This is very much affecting the behaviour of consumers who have adopted price-conscious manoeuvres to fend of the pressures on their budgets. As many as 58% of the adult population have changed their shopping behaviour as a direct result of the present price pressures. Within this 62% of shoppers are comparing the prices of different retailers more often and 44% have become more promiscuous shopping across different retailers.

Younger shoppers have made the most striking changes, according to the survey, with 60.7% stating they are more likely to use online resources such as price comparison sites, versus 48.1% of older shoppers. The younger cohort are also more likely to shop for second-hand goods (46.8%) compared with the older grouping (32.9%).

What is especially interesting is the widespread view among consumers that their shifts in behaviour over the past year will become long-term changes.
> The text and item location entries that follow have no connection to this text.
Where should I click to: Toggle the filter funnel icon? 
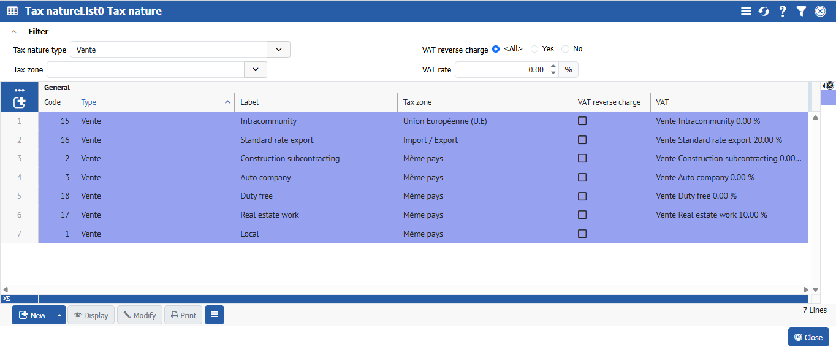(801, 11)
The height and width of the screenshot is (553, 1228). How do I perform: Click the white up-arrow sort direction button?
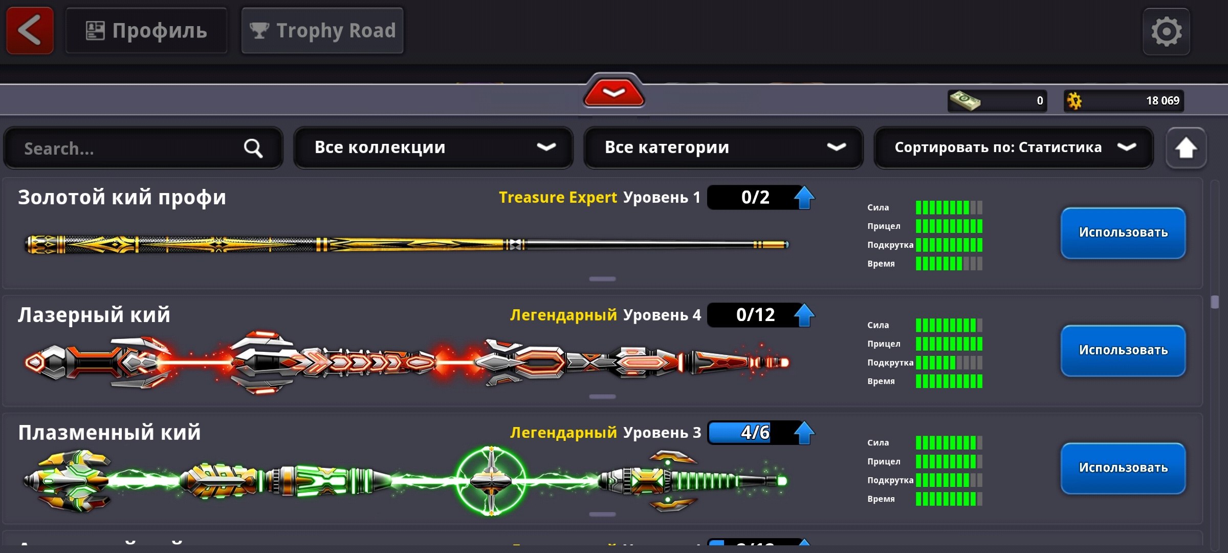1186,148
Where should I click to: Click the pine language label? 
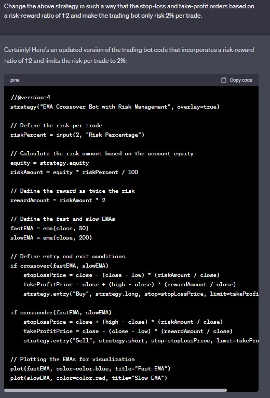tap(15, 80)
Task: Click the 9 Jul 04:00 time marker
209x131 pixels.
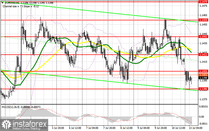Action: (x=143, y=128)
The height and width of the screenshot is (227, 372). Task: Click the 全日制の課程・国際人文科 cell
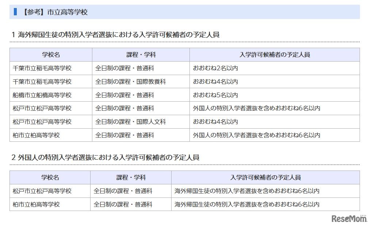pos(130,122)
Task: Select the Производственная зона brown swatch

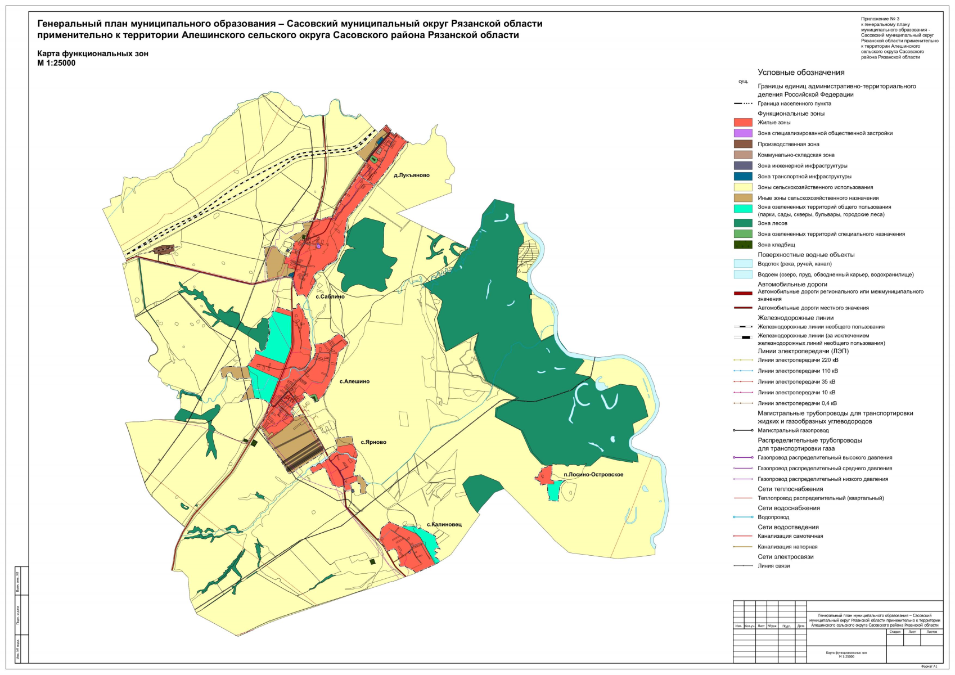Action: [742, 144]
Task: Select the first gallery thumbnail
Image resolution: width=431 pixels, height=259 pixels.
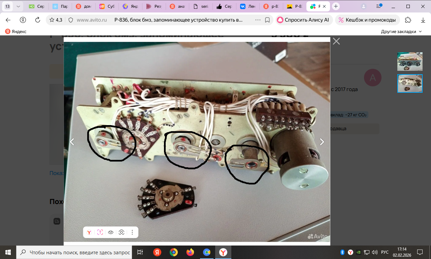Action: [x=409, y=61]
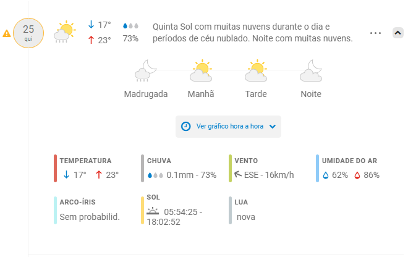Click the orange warning alert triangle
The image size is (408, 257).
pos(7,33)
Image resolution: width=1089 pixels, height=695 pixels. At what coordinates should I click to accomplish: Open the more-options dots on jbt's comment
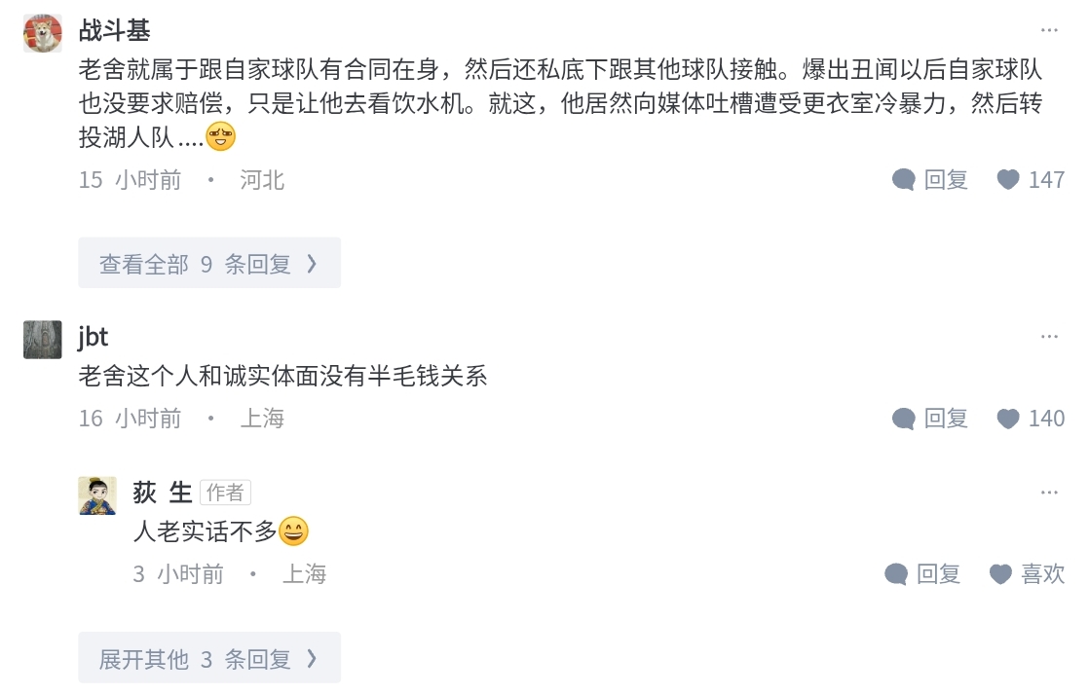[x=1049, y=337]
A significant 84.3% of the population stated that at least one of the shifts they made will become long-term. Of these 39% are likely to continue to seek out the best deals and 13.9% will sign up to rewards/loyalty programmes more frequently, while 13.5% will be more loyal to those brands offering such initiatives.

Despite this increased intent of consumers to adopt loyalty and reward programmes there has been some historical barriers to retailers using such solutions. Among those retailers that do not use them 37.1% cited set-up costs. However, West argues the benefits of such programmes in terms of attracting and retaining customers could outweigh these costs over a period of time, leading to a positive return on investment (ROI) in the medium term.

“The reality is, ROI on customer acquisition is easier to gauge than retention where there are various variables involved and it’s far more sophisticated to measure. But retailers need to investigate this because retention is becoming ever more important.”
Dominic west

This is certainly the case for those categories where shoppers intend to reduce their spending. Retaining existing customers will be critical when considering the survey found 36.3% of people are to cut back on clothing and footwear over the next 12 months, 29.5% on technology/appliances, 25% on homeware products, and 20.6% on department store products.

Against this tough price-conscious backdrop where margins are squeezed, and shoppers have constrained budgets, retailers need to consider all the options available for competing effectively and one of the most proven tools continues to be rewards/loyalty programmes.